Selected excerpt:
▬▬▬▬▬▬

Johnson County

In a smoke-filled world, three friends in their 90s are happy to have quit the habit

After he became a widower 16 years ago, Nat Cassingham, now 96, met June in a grief support group. Now married, they attend an exercise class three times a week and go ballroom dancing every Friday.
After he became a widower 16 years ago, Nat Cassingham, now 96, met June in a grief support group. Now married, they attend an exercise class three times a week and go ballroom dancing every Friday. Courtesy photo

It was about 1944 when our little gang started lurking on the sandstone front porch of Cochran’s Grocery in west Tulsa, grabbing up cigarette butts discarded by store patrons. We pinched off the burned ends, split the cigarettes down one side and dumped the unsmoked tobacco into a cigar box.

We would then venture into Cochran’s combined grocery-residence and, from friendly old Mrs. Cochran, we would buy a nickel pack of papers. Then we rolled ourselves two or three fat handfuls of smokes.

▬▬▬▬▬▬

Source material:
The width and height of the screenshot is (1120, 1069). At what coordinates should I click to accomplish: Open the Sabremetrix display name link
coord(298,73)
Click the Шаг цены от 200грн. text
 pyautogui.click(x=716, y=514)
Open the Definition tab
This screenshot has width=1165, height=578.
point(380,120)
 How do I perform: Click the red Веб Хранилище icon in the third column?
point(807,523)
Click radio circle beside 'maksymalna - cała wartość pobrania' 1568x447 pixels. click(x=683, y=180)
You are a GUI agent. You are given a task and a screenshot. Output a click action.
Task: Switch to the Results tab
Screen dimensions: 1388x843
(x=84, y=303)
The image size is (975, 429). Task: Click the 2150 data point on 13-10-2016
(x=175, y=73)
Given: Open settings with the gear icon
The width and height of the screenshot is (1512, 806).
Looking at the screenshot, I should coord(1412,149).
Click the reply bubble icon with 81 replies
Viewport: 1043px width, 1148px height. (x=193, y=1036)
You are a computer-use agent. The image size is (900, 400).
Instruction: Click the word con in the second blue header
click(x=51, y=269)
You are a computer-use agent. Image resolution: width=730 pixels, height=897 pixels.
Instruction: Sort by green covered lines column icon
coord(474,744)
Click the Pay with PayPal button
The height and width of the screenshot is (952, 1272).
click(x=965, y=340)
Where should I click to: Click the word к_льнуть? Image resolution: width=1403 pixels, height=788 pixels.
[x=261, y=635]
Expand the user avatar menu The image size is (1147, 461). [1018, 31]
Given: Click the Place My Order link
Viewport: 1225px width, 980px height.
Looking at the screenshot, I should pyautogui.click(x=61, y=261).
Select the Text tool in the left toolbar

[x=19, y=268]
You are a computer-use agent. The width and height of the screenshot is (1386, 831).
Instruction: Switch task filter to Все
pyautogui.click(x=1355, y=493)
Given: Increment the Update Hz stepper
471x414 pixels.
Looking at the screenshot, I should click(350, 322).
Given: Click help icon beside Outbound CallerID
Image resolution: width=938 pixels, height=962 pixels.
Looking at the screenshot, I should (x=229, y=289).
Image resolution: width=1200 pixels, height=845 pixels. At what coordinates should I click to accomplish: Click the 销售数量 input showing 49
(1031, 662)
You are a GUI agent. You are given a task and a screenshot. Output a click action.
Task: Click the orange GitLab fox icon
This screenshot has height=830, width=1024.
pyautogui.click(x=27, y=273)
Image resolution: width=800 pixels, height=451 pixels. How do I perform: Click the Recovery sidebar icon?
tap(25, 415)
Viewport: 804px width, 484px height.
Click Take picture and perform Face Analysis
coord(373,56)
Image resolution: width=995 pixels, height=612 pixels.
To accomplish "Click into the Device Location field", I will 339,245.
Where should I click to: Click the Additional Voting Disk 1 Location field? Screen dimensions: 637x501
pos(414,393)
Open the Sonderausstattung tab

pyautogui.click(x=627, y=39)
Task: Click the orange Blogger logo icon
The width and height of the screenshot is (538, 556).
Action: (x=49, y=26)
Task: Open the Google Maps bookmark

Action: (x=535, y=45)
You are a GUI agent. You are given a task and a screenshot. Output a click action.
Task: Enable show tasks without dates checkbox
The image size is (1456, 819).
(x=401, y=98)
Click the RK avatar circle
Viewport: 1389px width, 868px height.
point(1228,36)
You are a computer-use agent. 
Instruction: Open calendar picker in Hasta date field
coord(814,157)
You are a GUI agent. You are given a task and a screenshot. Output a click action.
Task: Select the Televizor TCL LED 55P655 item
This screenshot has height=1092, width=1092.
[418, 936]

▬▬▬▬▬▬

Your tasks:
**1)** Using the article about quitting smoking, mark each statement yes or no and quote the words that decide it. (a) Nat Cassingham met June in a grief support group. (b) The gang bought a nickel pack of papers from Mrs. Cochran. (c) Nat and June go ballroom dancing every Saturday.
**2)** In the article about quitting smoking, what did the gang dump the unsmoked tobacco into?

Responses to the tasks:
**1)**
(a) Yes: "met June in a grief support group"
(b) Yes: "from friendly old Mrs. Cochran, we would buy a nickel pack of papers"
(c) No: "go ballroom dancing every Friday"

**2)** A cigar box.